Warner Bros. is bringing their new restoration of Howard Hawks’ Rio Bravo (1959) to 4K disc in July. Haven’t seen any info on a new DVD or Blu-Ray. This is my favorite Western and it has never been all that stellar-looking on video, so I’m really stoked about this. Hope and pray it doesn’t have that sickly yellow tint that infects so many restorations of older films lately. 

Thanks to Dick Vincent for the news.

Undercrank Productions is bringing a couple of Tom Mix silent Westerns to Blu-Ray in July — Sky High (1922) and The Big Diamond Robbery (1929). They’re getting 2K digital restorations and scores from Ben Model.

Sky High (1922)
Written & directed by Lynn Reynolds
Starring Tom Mix, J. Farrell MacDonald, Eva Novak, Sid Jordan, Tony

Filmed at the Grand Canyon, this modern-day Western (with lots of airplane stuff) has Mix as a government agent trying to stop a gang smuggling illegal immigrants into the U.S. (things haven’t changed much in the last 101 years, have they?). 

The Big Diamond Robbery (1929)
Directed by Eugene Forde
Starring Tom Mix, Kathryn McGuire, Frank Beal, Tony

Mix’s last silent film is also a modern-day Western. Here, he helps a rich young woman chase down her prized diamond necklace. According to the folks at Undercrank, The Big Diamond Robbery hasn’t been seen since its original release in 1929.

Tom Mix is wonderful, and it’s hard to believe his films are around 100 years old. I absolutely love his The Great K&A Train Robbery — it’s one of my favorite silent movies — and I can’t wait to see these two. Recommended.

William Witney
(May 15, 1915 – March 17, 2002) 

William Witney was born 108 years ago. He was a true innovator in how action makes its way to the movie screen. He was working at Republic Pictures, and while on location for the 1937 serial The Painted Stallion, the director, Ray Taylor, was too drunk to work. Witney took over at just 21.

Watching Busby Berkeley put together one of his famous dance numbers, Witney realized that fight sequences could be choreographed and shot the same way. He under-cranked the camera to speed up the action — merely fast became death-defying. He experimented with the best place to put the camera car when tracking a chase — along the side of the car or stagecoach vs. shooting head-on, with horses charging straight at the camera.

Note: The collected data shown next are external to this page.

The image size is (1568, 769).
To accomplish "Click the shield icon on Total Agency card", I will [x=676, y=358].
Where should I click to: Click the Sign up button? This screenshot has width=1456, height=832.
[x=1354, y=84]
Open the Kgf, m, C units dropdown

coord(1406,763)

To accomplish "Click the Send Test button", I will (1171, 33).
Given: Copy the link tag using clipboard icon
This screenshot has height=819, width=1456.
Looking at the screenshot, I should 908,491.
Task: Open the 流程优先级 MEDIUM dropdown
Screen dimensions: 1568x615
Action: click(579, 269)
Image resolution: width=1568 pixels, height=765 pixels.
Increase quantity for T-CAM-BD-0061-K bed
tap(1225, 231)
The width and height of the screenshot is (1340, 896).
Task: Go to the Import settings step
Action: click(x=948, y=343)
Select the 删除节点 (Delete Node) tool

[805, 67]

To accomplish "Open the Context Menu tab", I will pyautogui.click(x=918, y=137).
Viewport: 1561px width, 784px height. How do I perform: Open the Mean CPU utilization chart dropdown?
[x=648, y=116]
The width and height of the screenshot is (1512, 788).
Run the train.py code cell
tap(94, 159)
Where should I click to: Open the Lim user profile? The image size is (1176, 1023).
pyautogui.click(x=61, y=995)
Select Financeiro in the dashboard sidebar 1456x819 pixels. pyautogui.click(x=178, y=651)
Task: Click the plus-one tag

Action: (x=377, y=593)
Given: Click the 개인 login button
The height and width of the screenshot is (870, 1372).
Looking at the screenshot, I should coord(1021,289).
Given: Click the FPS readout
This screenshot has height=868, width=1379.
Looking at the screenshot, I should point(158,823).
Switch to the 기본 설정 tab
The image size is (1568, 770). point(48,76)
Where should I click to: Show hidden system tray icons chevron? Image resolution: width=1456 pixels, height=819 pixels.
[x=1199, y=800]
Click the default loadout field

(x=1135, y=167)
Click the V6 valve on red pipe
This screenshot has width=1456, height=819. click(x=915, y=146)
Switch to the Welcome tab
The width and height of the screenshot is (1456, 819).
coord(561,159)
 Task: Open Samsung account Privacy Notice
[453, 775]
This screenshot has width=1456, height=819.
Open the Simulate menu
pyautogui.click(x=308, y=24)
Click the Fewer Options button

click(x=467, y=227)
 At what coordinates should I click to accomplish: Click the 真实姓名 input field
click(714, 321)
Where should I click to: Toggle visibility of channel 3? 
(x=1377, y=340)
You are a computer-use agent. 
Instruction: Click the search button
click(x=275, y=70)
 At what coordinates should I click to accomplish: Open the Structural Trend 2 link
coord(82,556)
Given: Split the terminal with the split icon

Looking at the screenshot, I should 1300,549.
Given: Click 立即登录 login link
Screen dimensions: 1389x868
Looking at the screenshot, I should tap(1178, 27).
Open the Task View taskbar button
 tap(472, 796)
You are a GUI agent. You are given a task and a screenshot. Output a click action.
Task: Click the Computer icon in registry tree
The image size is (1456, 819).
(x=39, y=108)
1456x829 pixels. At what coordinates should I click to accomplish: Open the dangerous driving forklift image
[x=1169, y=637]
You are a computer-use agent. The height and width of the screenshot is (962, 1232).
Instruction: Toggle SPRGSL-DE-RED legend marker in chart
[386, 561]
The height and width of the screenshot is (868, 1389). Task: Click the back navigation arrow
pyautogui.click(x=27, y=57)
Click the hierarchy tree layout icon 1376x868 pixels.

After serving in a Marine combat camera unit in World War II, Witney returned to Republic for his last serial, The Crimson Ghost (1946), then took over the Roy Rogers movies. Dialing up the action, putting less emphasis on the music and bringing in a decidedly darker, more violent tone, Witney breathed new life into Roy’s final films.

William Witney was a genius, and his contribution the cinema has been pathetically under-appreciated.

Photo up top: William Witney and Cheryl Rogers on the set of Trail Of Robin Hood (1950). Photo courtesy of Jay Dee Witney.

Adele Mara (Adelaida Delgado)
(April 28, 1923 – May 7, 2010)

Adele Mara was born 100 years ago today.

She was under contract at Republic Pictures from the mid-40s through 1951. She was in pictures with John Wayne, Gene Autry, Roy Rogers, William Elliott, you name it. Prior to Republic, she’d been at Columbia, where she was put in everything from Three Stooges shorts to Crime Doctor and Blondie movies. All sorts of cool stuff.

She was married to writer/director/producer Roy Huggins (Hangman’s Knot, Maverick, The Rockford Files) for over 50 years.

For three nights in June of 1956, Elvis Presley (with Scotty and Bill) performed at Atlanta’s Paramount Theater, between showings of Fury At Gunsight Pass (1956).

Fury At Gunsight Pass is a terrific low-budget Western from Fred F. Sears — and Elvis is, well, Elvis.

It’s coming across stuff like this that makes book research so much fun.